_DIRECTIVES:_
1: Please revise the production efficiency passage between "The solution doesn’t" and "relatively low cost.", inclusive, replacing "customers" with "clients".
2: In the production efficiency passage's example, how many batches per day does the top-selling product require?

_PAGE TEXT:_
The solution doesn’t have to involve a complete overhaul, but instead can simply be finding ways to make smarter use of equipment, refining process flow and identifying where capacity is being underutilized.
Following are three real-world examples of practical, cost-effective solutions we brought to our customers who were facing these efficiency challenges, significantly improving their throughput, reducing downtime, and enhancing operational flexibility at relatively low cost.
1) SPLIT PRODUCTION PROCESS
Many companies start out by processing all their products in a single batching vessel, regardless of the range of demand and production requirements. But as their business grows, that setup may no longer suffice. For example, when a top-selling product requiring production of five full batches in a 100-gallon capacity vessel per day must share capacity with a lower-selling product processed in one batch of only 50 gallons in the same 100-gallon vessel.

_GIVEN DATA:_
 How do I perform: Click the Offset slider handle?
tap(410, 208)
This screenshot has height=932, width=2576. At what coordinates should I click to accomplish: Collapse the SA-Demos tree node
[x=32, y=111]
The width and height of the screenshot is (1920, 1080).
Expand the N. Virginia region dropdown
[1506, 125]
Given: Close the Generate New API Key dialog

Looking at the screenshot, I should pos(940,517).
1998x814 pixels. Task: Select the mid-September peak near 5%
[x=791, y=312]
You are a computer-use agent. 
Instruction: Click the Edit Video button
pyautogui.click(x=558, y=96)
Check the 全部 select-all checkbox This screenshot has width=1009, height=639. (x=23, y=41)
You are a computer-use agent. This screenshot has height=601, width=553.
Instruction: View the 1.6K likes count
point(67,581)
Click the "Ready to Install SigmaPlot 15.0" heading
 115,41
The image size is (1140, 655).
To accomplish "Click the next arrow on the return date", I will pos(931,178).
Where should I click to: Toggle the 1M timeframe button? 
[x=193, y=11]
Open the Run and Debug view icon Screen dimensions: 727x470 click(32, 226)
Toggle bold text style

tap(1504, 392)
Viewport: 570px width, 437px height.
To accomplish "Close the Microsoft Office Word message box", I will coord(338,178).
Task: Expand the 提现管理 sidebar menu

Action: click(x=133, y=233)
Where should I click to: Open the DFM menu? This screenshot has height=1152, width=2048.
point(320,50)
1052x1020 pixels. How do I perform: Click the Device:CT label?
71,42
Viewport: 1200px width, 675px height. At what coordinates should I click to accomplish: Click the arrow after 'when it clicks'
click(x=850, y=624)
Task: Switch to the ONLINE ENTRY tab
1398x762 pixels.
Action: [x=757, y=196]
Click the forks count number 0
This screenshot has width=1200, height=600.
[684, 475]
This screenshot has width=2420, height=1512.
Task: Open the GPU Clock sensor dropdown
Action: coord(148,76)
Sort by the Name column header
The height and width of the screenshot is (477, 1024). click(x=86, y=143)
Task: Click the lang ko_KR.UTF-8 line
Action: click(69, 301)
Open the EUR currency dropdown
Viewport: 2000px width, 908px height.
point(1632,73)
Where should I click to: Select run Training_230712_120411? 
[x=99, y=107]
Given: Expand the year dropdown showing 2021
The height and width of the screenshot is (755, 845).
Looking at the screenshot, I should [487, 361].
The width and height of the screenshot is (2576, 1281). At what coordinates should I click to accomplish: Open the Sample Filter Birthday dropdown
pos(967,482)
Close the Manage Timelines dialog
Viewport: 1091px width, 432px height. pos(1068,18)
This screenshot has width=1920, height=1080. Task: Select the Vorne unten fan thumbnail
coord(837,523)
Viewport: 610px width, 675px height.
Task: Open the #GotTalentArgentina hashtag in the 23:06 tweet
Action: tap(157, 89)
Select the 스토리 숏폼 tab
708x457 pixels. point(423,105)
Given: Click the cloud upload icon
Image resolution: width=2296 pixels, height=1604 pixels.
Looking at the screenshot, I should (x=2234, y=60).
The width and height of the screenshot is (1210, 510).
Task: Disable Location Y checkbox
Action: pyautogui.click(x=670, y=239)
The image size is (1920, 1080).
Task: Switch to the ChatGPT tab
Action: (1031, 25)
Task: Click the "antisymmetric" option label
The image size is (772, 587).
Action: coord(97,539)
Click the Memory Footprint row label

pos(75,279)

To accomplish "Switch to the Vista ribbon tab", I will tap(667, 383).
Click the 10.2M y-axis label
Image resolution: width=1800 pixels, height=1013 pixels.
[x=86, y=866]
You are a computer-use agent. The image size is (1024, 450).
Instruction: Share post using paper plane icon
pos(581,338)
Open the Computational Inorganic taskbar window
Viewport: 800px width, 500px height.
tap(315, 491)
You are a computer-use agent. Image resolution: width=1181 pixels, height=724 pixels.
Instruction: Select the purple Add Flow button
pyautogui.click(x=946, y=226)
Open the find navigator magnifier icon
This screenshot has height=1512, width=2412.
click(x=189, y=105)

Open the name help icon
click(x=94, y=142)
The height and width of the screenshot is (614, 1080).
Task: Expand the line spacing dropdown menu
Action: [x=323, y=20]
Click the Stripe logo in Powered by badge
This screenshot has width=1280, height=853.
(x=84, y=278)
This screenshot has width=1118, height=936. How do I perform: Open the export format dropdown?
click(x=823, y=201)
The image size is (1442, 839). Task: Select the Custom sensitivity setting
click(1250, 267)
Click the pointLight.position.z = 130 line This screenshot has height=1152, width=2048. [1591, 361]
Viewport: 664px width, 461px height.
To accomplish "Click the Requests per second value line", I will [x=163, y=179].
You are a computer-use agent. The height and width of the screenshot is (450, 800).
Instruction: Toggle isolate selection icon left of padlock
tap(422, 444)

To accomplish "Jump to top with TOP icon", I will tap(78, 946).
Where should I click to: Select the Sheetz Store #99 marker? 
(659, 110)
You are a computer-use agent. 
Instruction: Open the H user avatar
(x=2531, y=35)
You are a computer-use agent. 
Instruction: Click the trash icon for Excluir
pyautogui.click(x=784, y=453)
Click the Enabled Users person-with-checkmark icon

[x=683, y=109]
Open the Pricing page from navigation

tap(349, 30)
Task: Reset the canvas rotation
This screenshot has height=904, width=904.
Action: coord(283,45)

_SOLUTIONS TO THE EXERCISE:_
1:
The solution doesn’t have to involve a complete overhaul, but instead can simply be finding ways to make smarter use of equipment, refining process flow and identifying where capacity is being underutilized.
Following are three real-world examples of practical, cost-effective solutions we brought to our clients who were facing these efficiency challenges, significantly improving their throughput, reducing downtime, and enhancing operational flexibility at relatively low cost.

2: Five full batches per day in a 100-gallon vessel.